Die Übernahme der Intel-Sparte solle im vierten Quartal abgeschlossen werden, teilte Apple mit. Die Aktien von Intel zogen im nachbörslichen Handel um gut ein Prozent an. Titel von Apple notierten kaum verändert. Der Deal war erwartet worden, nachdem das "Wall Street Journal" Anfang der Woche über eine bevorstehende Einigung der beiden US-Konzerne berichtet hatte.

Apple-Chef Tim Cook spricht schon seit Jahren davon, das Unternehmen müsse die Basistechnologie für seine Smartphones selbst entwickeln und beherrschen. 2010 hatte Apple mit der Herstellung von eigenen Chips begonnen. Im vergangenen Jahr übernahm der Konzern, der mit seinen iPhones den weltweiten Mobilfunkmarkt revolutioniert hat, für 600 Millionen Dollar Teile des europäischen Chipentwicklers Dialog Semiconductor.

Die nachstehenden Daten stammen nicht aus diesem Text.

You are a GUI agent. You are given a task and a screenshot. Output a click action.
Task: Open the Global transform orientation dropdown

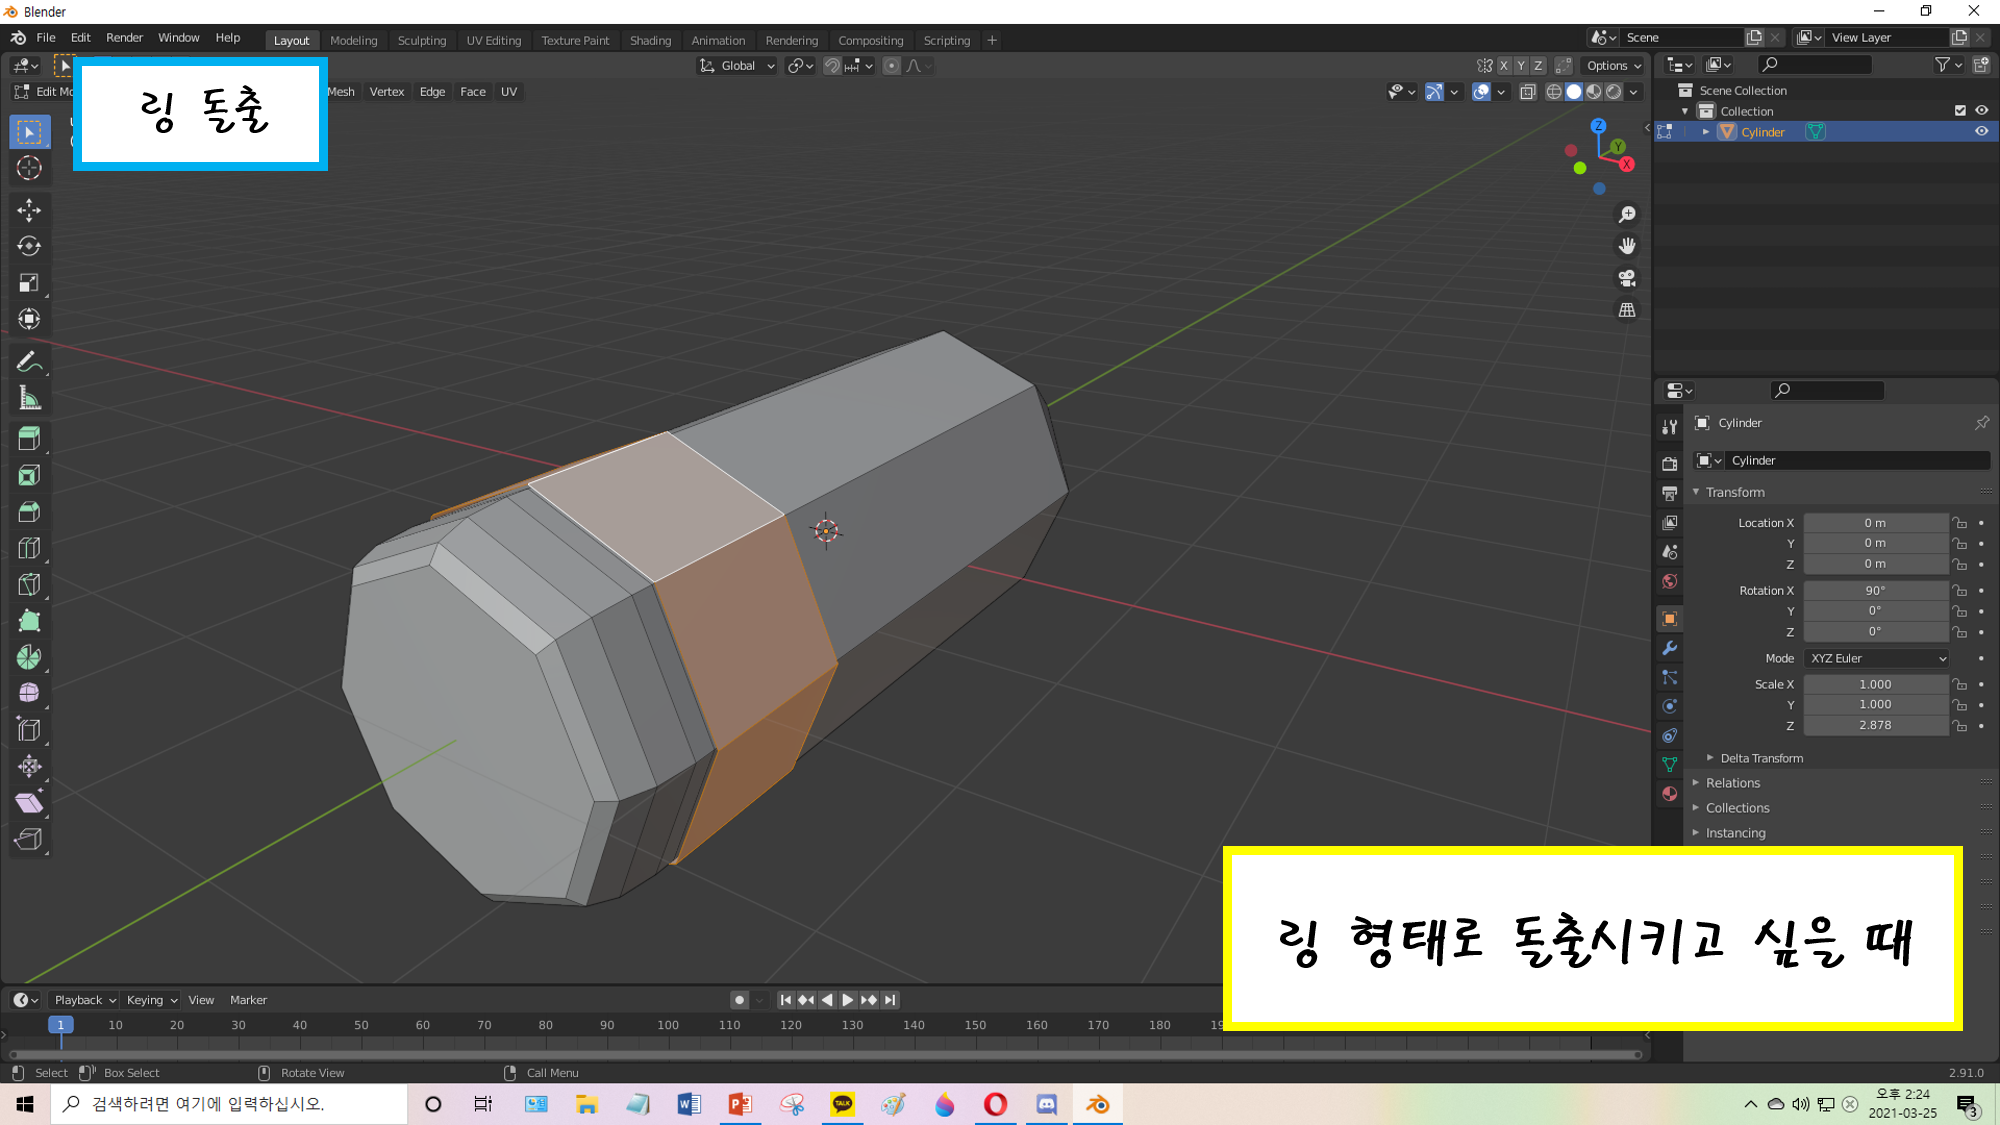738,66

Mit den Zahlen fürs zweite Quartal hat Intel die Erwartungen der Analysten übertroffen – und das trotz der jüngsten Gewinnwarnung. Als Grund wird ein überraschender Anstieg bei PC-Verkäufen angeführt, auch das Geschäft mit Rechenzentren lief besser als erwartet. Der Jahresausblick wurde leicht angehoben. Der Kurs der Aktie sprang nachbörslich um 5,8 Prozent auf 55,19 US-Dollar.